The cows were not suffering from a metal deficiency. World War II and the resulting shortage of metals caused the state to make plates out of pressed soybeans.
"They still must have had some food value because cattle farmers said when they went to feedlots, the cows would eat them off the trucks," said Martin Hohulin, a farmer and license-plate collector from Lamar, Mo. "Illinois sold its stock of excess 1942 plates to Montana for them to reuse in 1944, and farmers reported cows eating the plates there as well."
One of the few surviving 1942 Illinois soybean plates is among more than 50 license plates on display through Dec. 12 at the Joplin office of the state Division of Motor Vehicle and Drivers Licensing in Joplin.
Chris Cagle, manager of the Joplin bureau and a license-plate collector himself, said the display shows some of the unique ways the states used their plates to promote themselves.
"A lot of people come in and just glance at the wall and walk on by," Cagle said. "I see a lot of people who stand at the wall and look them over pretty closely."
Hohulin says he has as many as 3,500 plates in his collection, down from a peak of 5,000 at one time.
His late son, Bill Hohulin, started collecting plates before he died in an auto accident in the 1970s.

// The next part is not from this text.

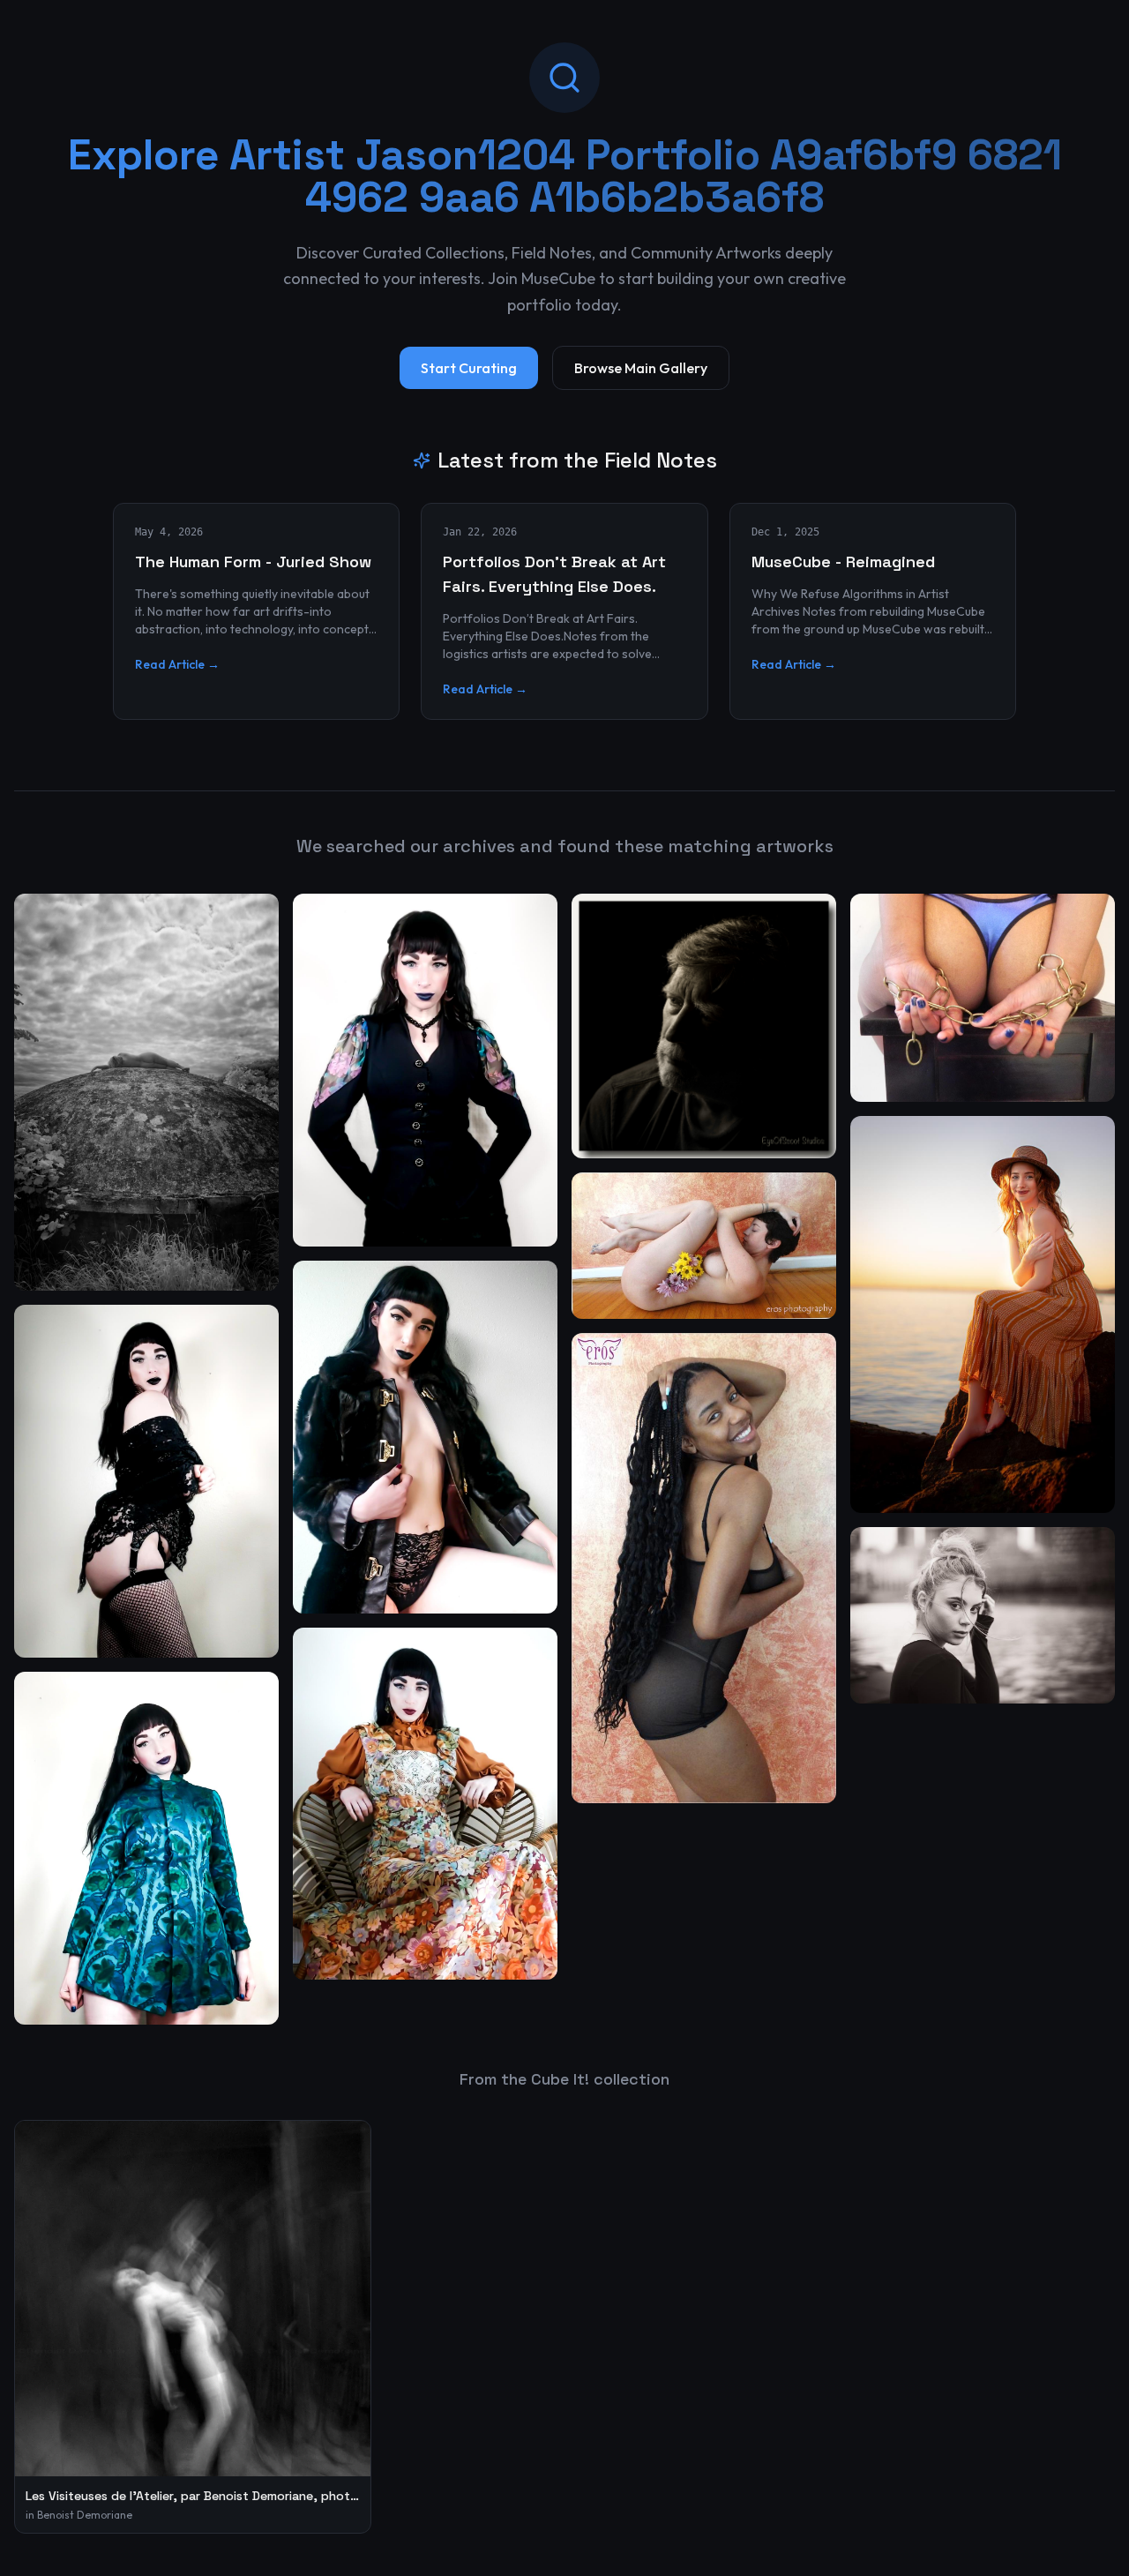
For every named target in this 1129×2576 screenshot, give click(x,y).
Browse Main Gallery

The elder Hohulin has kept collecting ever since.
"I never turn down a plate, but I've tried to limit the collection to U.S. and Canadian plates, and plates from the (Panama) Canal Zone, Guam and other U.S. possessions," Hohulin said. "The foreign plates are hard to get and are odd sizes, so I try to stick to North American plates."
Massachusetts issued the first automobile license plate in 1903, Hohulin said. The oldest tag in Hohulin's collection is a 1908 Massachusetts plate made of porcelain.
Several states made porcelain tags until the mid-1900s, he said.
Some plates are unusual for more than just their age. Hohulin said if you turn over his 1918 Nevada plate, you can see the outline of more lettering.
"In 1917, Massachusetts sold its leftover plates to Nevada," Hohulin said. "Nevada turned them into 1918 plates."
His 1912 Illinois plate has more holes than metal because it was designed to be mounted on the radiator of a car and needed to allow air to flow through it. Hohulin said Illinois used ventilated plates until 1920.
Illinois and Montana were not the only states to turn to alternative materials as a result of World War II. Another plate in Hohulin's collection is a 1942 Missouri tag made of cardboard.